What the exercise asks: For this exercise, restate the data below with no change at all.
***** Extracted entries
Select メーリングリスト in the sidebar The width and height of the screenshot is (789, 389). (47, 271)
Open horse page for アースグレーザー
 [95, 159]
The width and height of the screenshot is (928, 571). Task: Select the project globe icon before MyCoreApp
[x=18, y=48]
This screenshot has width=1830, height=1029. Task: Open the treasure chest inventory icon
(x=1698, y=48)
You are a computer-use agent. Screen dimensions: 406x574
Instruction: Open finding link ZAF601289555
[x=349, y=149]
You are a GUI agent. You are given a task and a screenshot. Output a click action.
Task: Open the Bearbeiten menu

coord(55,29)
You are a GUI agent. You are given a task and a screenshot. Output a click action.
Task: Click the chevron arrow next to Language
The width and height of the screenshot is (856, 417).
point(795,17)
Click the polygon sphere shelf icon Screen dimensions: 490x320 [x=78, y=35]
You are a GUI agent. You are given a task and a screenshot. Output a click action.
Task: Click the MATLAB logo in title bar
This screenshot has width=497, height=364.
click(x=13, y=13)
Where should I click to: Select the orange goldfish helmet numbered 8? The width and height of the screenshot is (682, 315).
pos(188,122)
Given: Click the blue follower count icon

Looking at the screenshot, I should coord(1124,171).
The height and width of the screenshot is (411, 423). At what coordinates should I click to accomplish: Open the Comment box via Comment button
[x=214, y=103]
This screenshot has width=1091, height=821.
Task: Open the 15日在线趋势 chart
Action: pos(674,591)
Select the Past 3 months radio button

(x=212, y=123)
**********
Written reply:
Select メーリングリスト in the sidebar The width and height of the screenshot is (789, 389). (47, 271)
Open horse page for アースグレーザー
 [95, 159]
The width and height of the screenshot is (928, 571). Task: Select the project globe icon before MyCoreApp
[x=18, y=48]
This screenshot has width=1830, height=1029. Task: Open the treasure chest inventory icon
(x=1698, y=48)
You are a computer-use agent. Screen dimensions: 406x574
Instruction: Open finding link ZAF601289555
[x=349, y=149]
You are a GUI agent. You are given a task and a screenshot. Output a click action.
Task: Open the Bearbeiten menu

coord(55,29)
You are a GUI agent. You are given a task and a screenshot. Output a click action.
Task: Click the chevron arrow next to Language
The width and height of the screenshot is (856, 417).
point(795,17)
Click the polygon sphere shelf icon Screen dimensions: 490x320 [x=78, y=35]
You are a GUI agent. You are given a task and a screenshot. Output a click action.
Task: Click the MATLAB logo in title bar
This screenshot has width=497, height=364.
click(x=13, y=13)
Where should I click to: Select the orange goldfish helmet numbered 8? The width and height of the screenshot is (682, 315).
pos(188,122)
Given: Click the blue follower count icon

Looking at the screenshot, I should coord(1124,171).
The height and width of the screenshot is (411, 423). At what coordinates should I click to accomplish: Open the Comment box via Comment button
[x=214, y=103]
This screenshot has width=1091, height=821.
Task: Open the 15日在线趋势 chart
Action: pos(674,591)
Select the Past 3 months radio button

(x=212, y=123)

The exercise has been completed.